Too many lazy-loads in predictable situations

Bug #1540526 reported by Dan Smith
14
This bug affects 2 people
Affects Status Importance Assigned to Milestone
OpenStack Compute (nova)
Expired
Medium
Unassigned

Bug Description

During a normal tempest run, way (way) too many object lazy-loads are being triggered, which causes extra RPC and database traffic. In a given tempest run, we should be able to pretty much prevent any lazy-loads in that predictable situation. The only case where we might want to have some is where we are iterating objects and conditionally taking action that needs to load extra information.

On a random devstack-tempest job run sampled on 1-Feb-2016, a lot of lazy loads were seen:

  grep 'Lazy-loading' screen-n-cpu.txt.gz -c
  624

We should be able to vastly reduce this number without much work.

Revision history for this message
OpenStack Infra (hudson-openstack) wrote : Fix proposed to nova (master)
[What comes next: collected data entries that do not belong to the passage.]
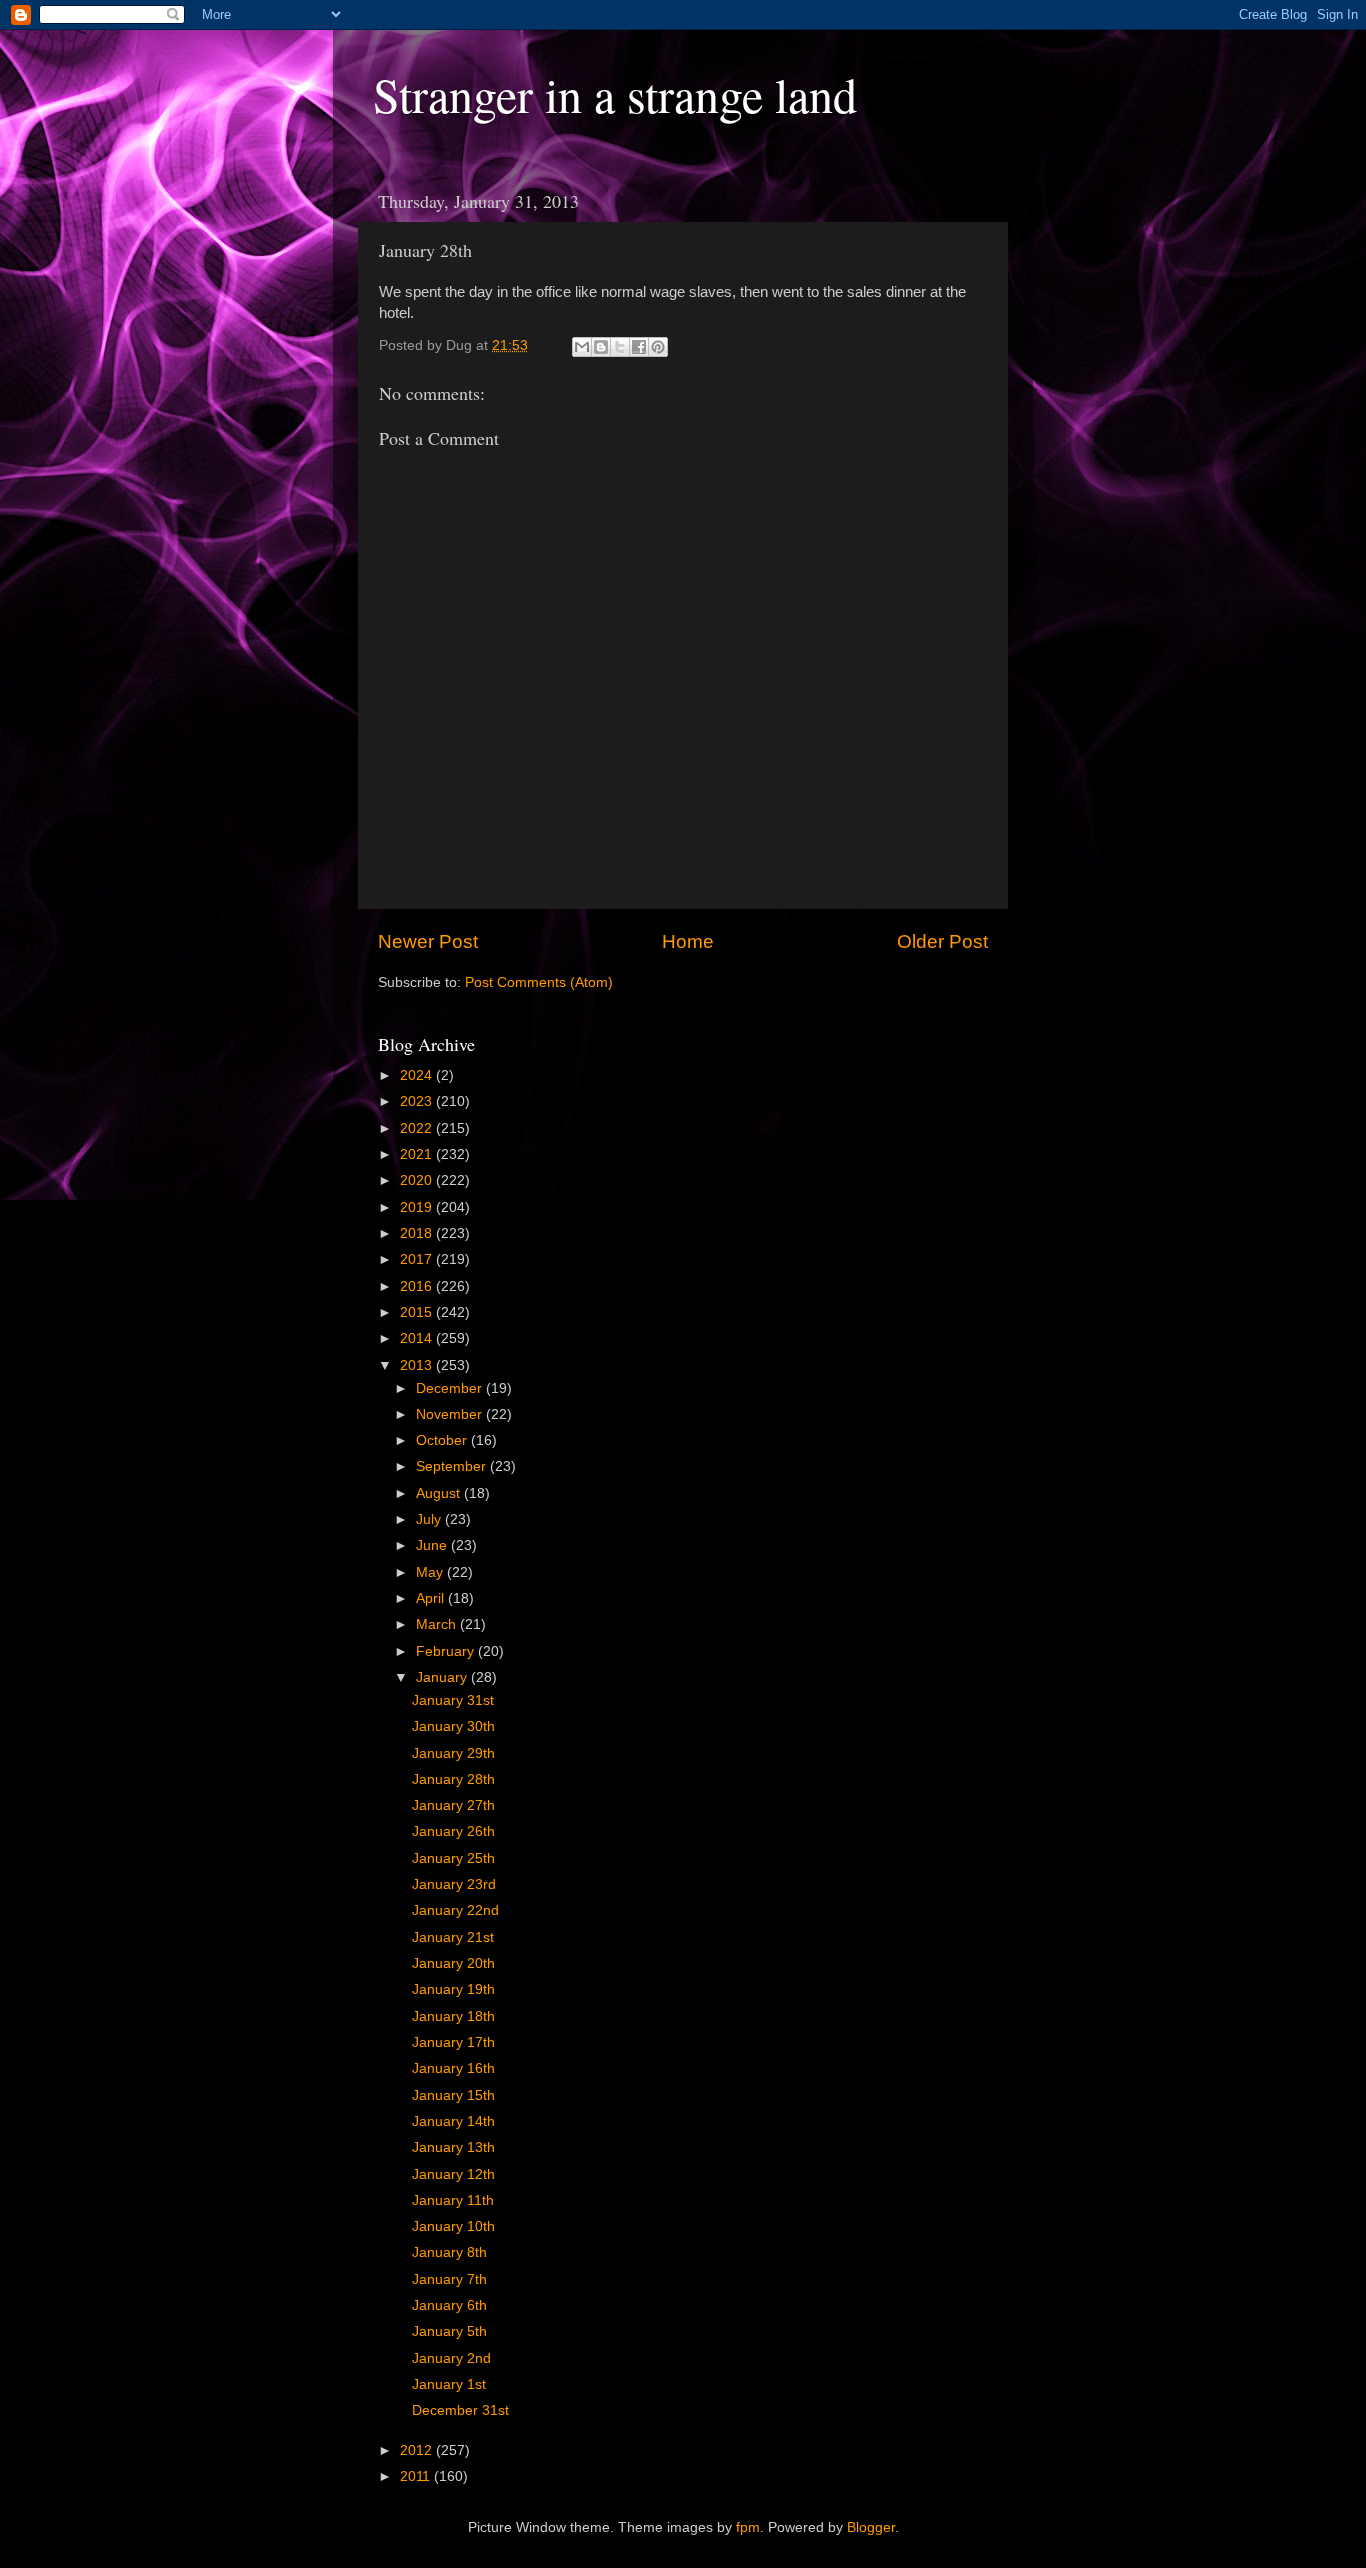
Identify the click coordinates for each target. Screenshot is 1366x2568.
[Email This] (582, 347)
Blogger (871, 2527)
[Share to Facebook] (639, 347)
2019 (418, 1207)
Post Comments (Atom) (539, 982)
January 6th (449, 2305)
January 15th (453, 2095)
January (443, 1677)
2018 (418, 1233)
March (438, 1624)
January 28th (453, 1779)
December (451, 1388)
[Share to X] (620, 347)
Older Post (942, 941)
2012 (418, 2450)
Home (688, 941)
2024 (418, 1075)
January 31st (453, 1700)
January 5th (449, 2331)
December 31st (460, 2410)
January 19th (453, 1989)
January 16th (453, 2068)
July (430, 1519)
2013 (418, 1365)
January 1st (449, 2384)
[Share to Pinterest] (658, 347)
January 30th (453, 1726)
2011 (417, 2476)
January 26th (453, 1831)
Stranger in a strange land (615, 94)
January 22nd (455, 1910)
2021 (418, 1154)
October (443, 1440)
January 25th (453, 1858)
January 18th (453, 2016)
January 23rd (454, 1884)
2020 (418, 1180)
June (433, 1545)
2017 (418, 1259)
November (451, 1414)
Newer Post (428, 941)
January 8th (449, 2252)
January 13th (453, 2147)
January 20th (453, 1963)
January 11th (453, 2200)
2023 (418, 1101)
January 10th (453, 2226)
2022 (418, 1128)
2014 (418, 1338)
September (453, 1466)
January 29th (453, 1753)
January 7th (449, 2279)
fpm (748, 2527)
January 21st (453, 1937)
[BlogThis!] (601, 347)
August (440, 1493)
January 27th (453, 1805)
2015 (418, 1312)
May (431, 1572)
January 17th (453, 2042)
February (447, 1651)
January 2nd (451, 2358)
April (432, 1598)
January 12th (453, 2174)
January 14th (453, 2121)
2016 (418, 1286)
Fix proposed to branch: master
Review: https://review.openstack.org/274869

Changed in nova:
assignee: nobody → Dan Smith (danms)
status: New → In Progress
Revision history for this message
OpenStack Infra (hudson-openstack) wrote :

Fix proposed to branch: master
Review: https://review.openstack.org/274870

Revision history for this message
OpenStack Infra (hudson-openstack) wrote :

Fix proposed to branch: master
Review: https://review.openstack.org/274887

Revision history for this message
OpenStack Infra (hudson-openstack) wrote :

Fix proposed to branch: master
Review: https://review.openstack.org/275288

Revision history for this message
OpenStack Infra (hudson-openstack) wrote : Fix merged to nova (master)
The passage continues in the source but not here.